A ideia de uma auto-legislação não se isola nem se exime da concepção de uma forma mais nobre de laço social, para o qual Nietzsche invoca a companhia imaginária dos espíritos livres. Parece-nos sempre presente na elaboração da filosofia nietzscheana essa decisão quanto a uma direção a seguir, diversa daquela que nos foi imposta até agora; esse indicativo de algo em que nos devemos tornar, no ato mesmo pelo qual nos

tornamos o que somos; essa superação de si, numa singular ascese, voltada não para a anulação da vontade, mas para uma forma singular de auto-domínio em que sua potência se efetiva.

Por outro lado, a socialização do homem, operada através da moralidade do costume, comporta algo de tirânico, estúpido, cruel, de que Nietzsche encontra ressaibos no imperativo categórico kantiano. Nem mesmo a relação com a própria tarefa é destituída de uma certa crueldade: nossa tarefa é um tirano dentro de nós, que “exerce uma terrível represália a cada tentativa que fazemos de evitá-lo ou de dele escapar” (HDH II,

Prólogo, 4). Ademais, o “indivíduo soberano”, no qual se consuma a auto-supressão da

moral, é o fruto e a razão de ser da crueldade da moralidade de costume. Não se podendo extirpar esse elemento cruel das formas de associação entre os homens, nem da relação do homem consigo, que espécie de cultivo de si e de cultura permitiria transmutá-lo?

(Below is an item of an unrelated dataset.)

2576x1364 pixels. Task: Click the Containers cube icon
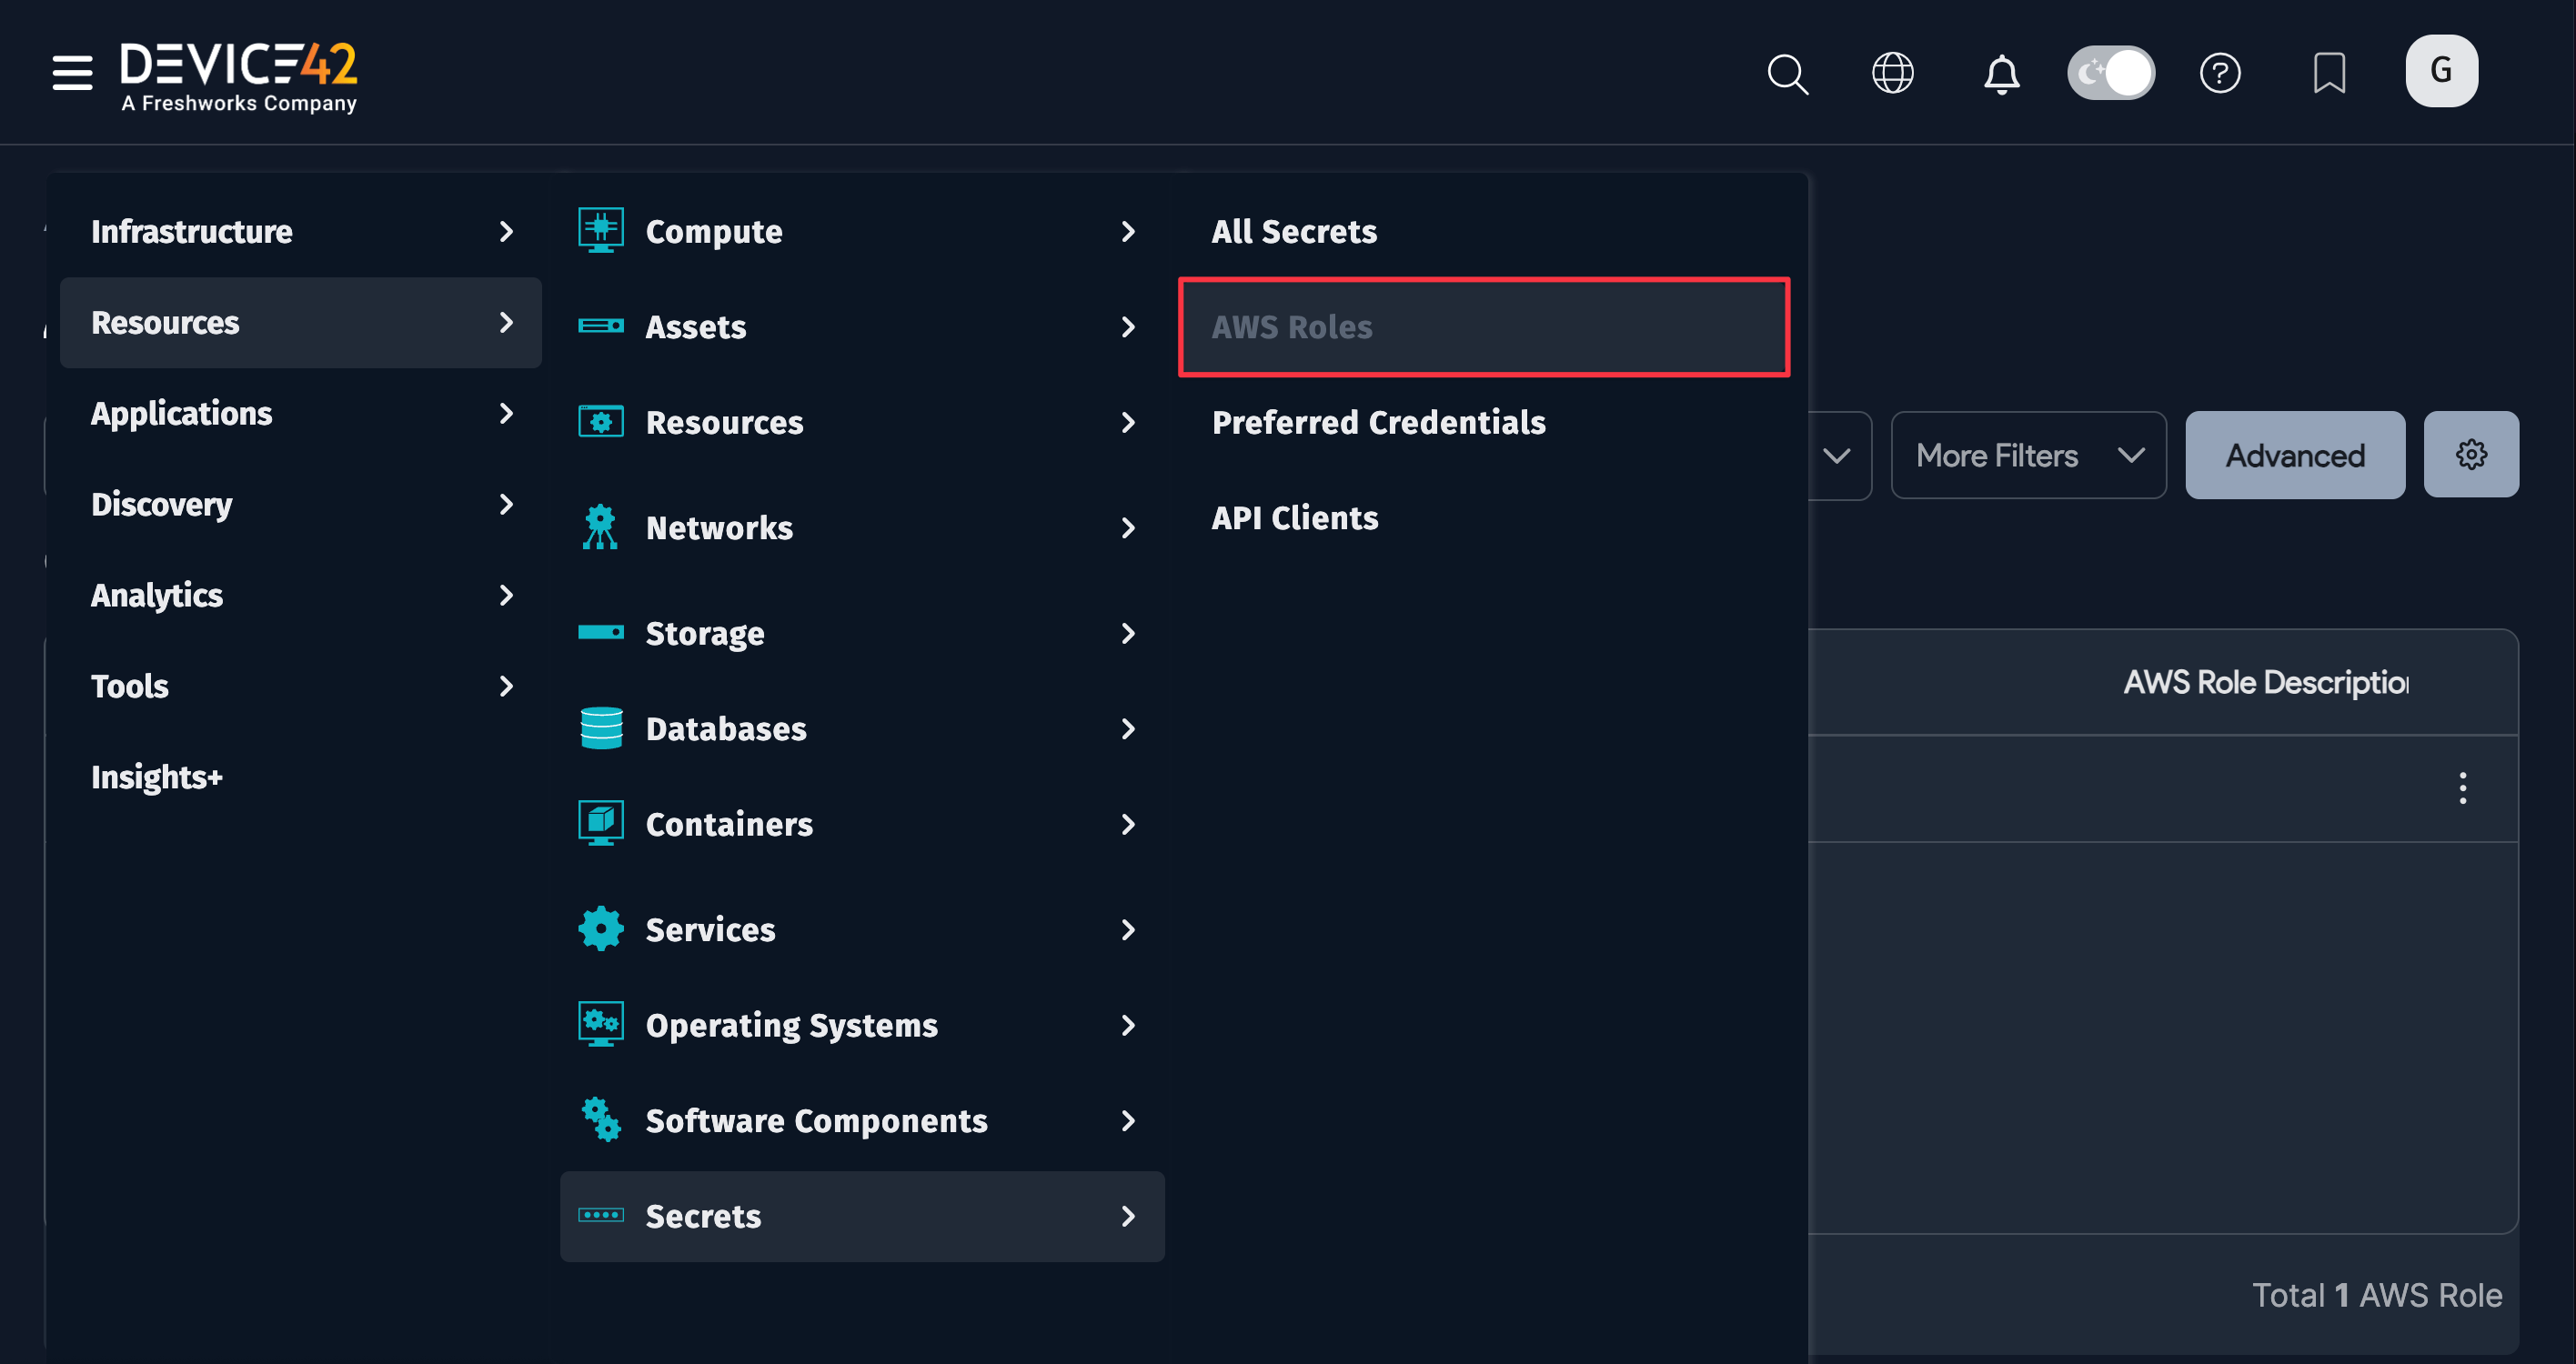click(x=600, y=822)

A vontade livre é característica essencial do homem valorizado e desejado por Nietzsche, quer se trate do espírito livre, do filósofo do futuro ou do indivíduo soberano. Contudo, não se trata da vontade livre e causal da tradição filosófica, não guardando relação com nenhuma espécie de noumenon ou liberdade inteligível; trata-se antes do produto das configurações da vontade de poder na vida pulsional, que não se deixam apreender nem dominar pela consciência. À vontade assim concebida, nos tipos de homens mais elevados, cumpre realizar a transvaloração de todos os valores, após a qual poderia surgir o além-do-homem.

Para que possa levar o necessitarismo do seu pensamento até as últimas conseqüências, sem desistir da criação de um sentido para o homem, Nietzsche deve articular o projeto do além-do-homem com a afirmação do eterno retorno, apesar da aparente incompatibilidade entre o que pode existir no futuro apenas e a repetição idêntica do mesmo.